— INPUT —
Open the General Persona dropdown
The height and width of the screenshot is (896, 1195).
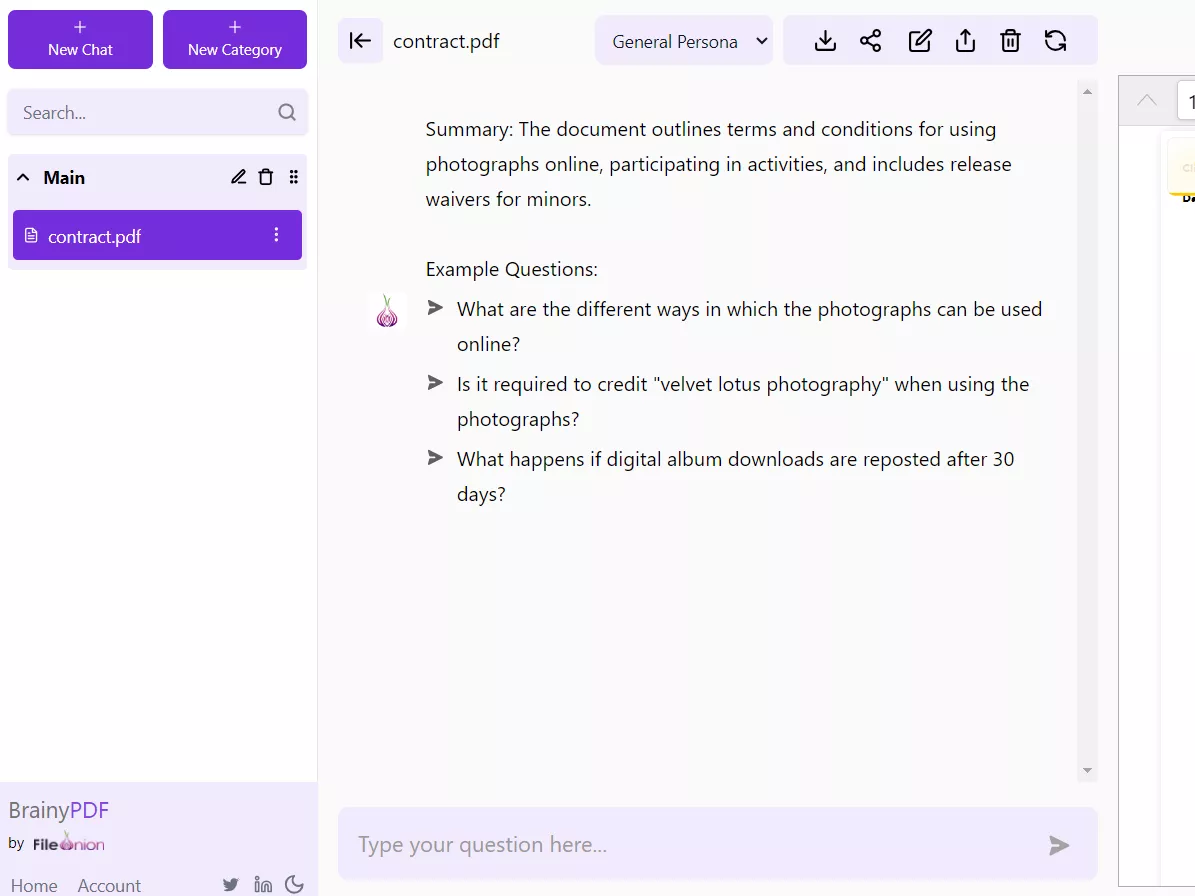click(683, 41)
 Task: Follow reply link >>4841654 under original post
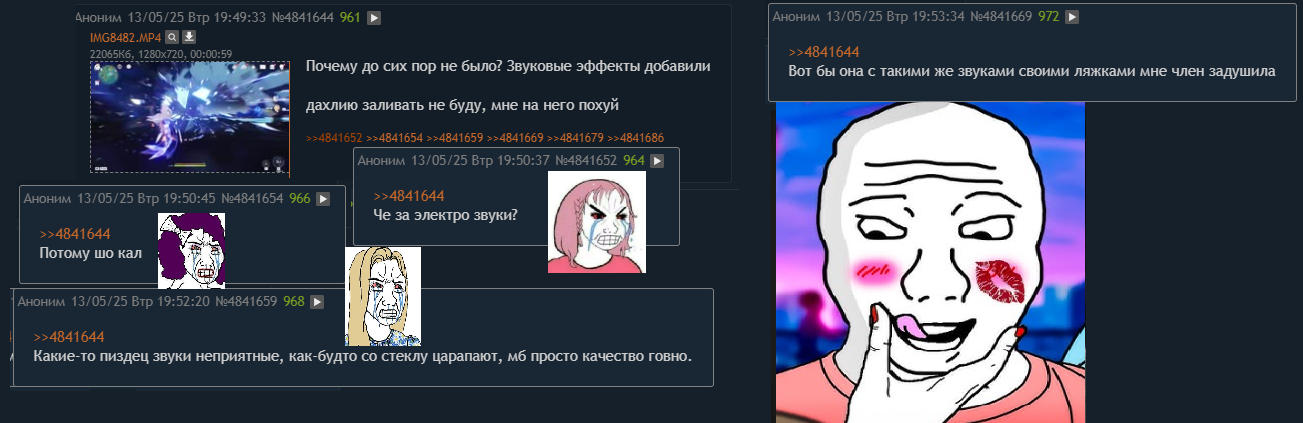pyautogui.click(x=395, y=138)
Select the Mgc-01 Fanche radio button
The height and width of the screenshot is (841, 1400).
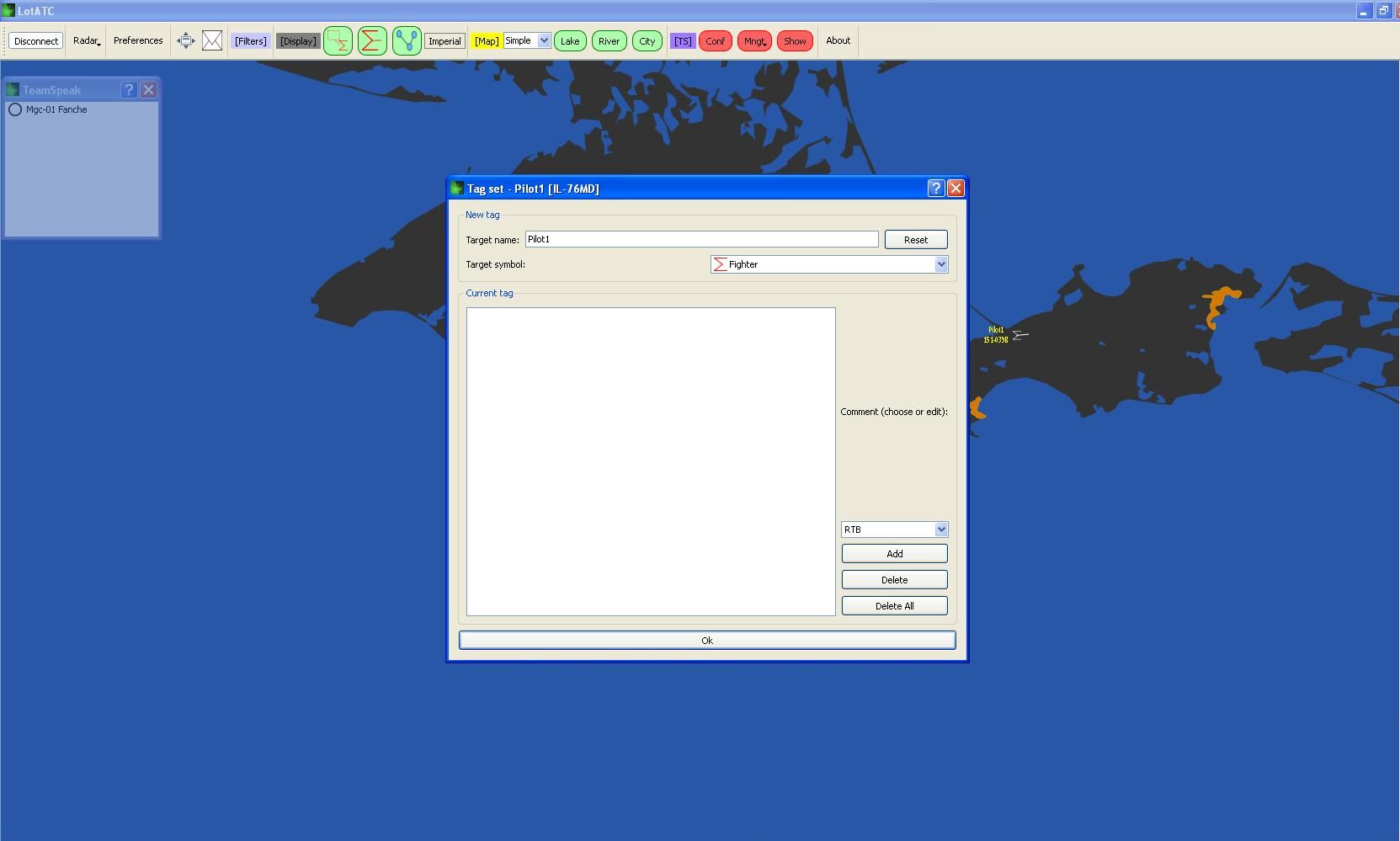(15, 109)
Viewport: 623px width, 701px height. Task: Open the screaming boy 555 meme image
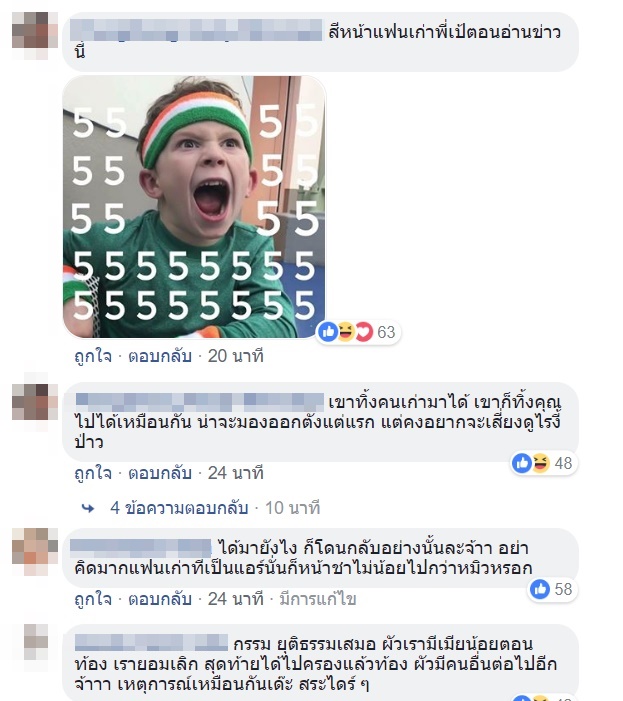click(194, 207)
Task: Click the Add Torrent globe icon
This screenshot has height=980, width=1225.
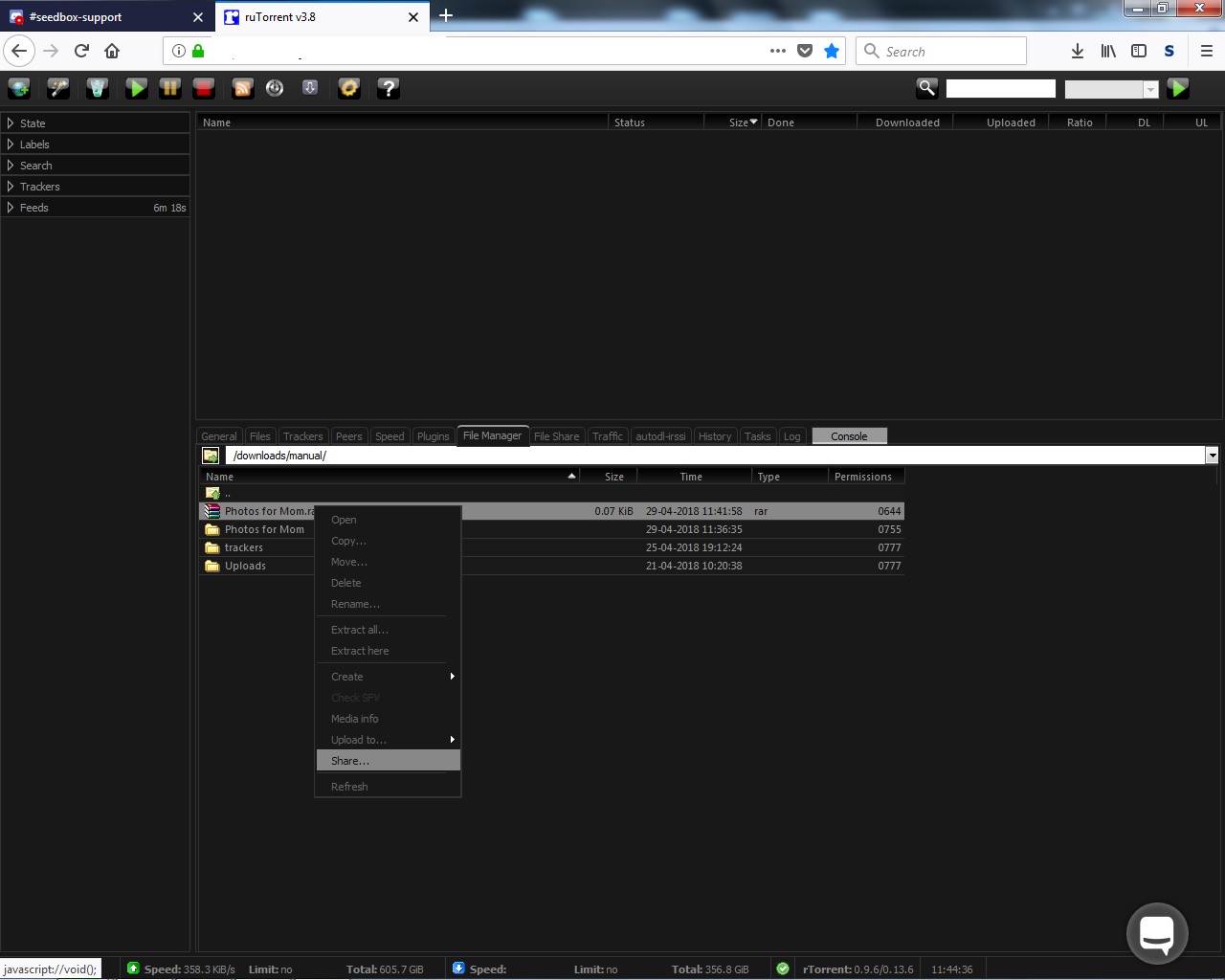Action: 19,89
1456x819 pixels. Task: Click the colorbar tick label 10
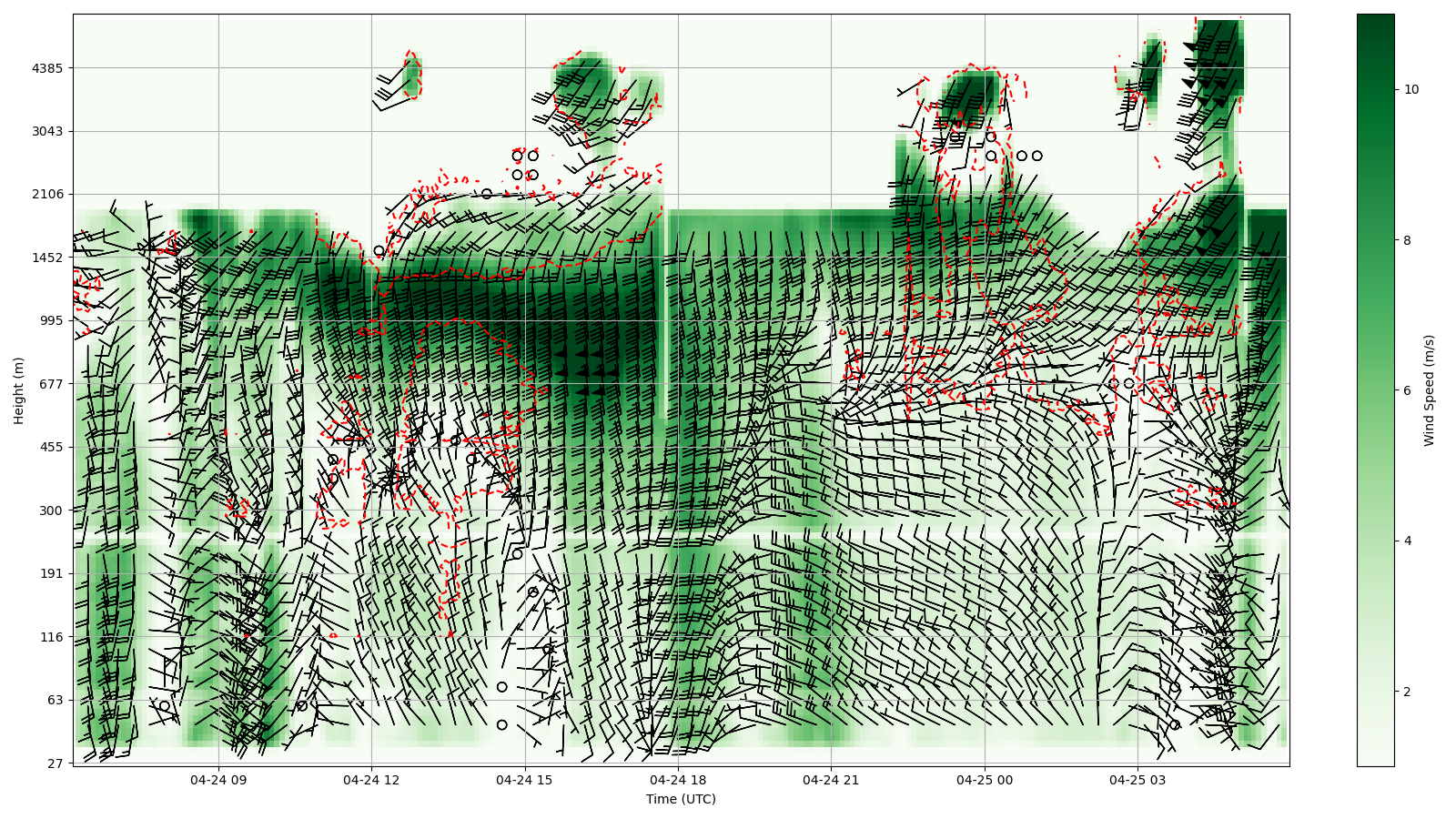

— PROMPT —
Could you set down nothing but the lines from the one containing "This screenshot has height=980, width=1225." through the last line of the records above, both ends included, exactly as given and free of pictures?

— ANSWER SECTION —
This screenshot has height=980, width=1225.
Action: 19,89
1456x819 pixels. Task: Click the colorbar tick label 10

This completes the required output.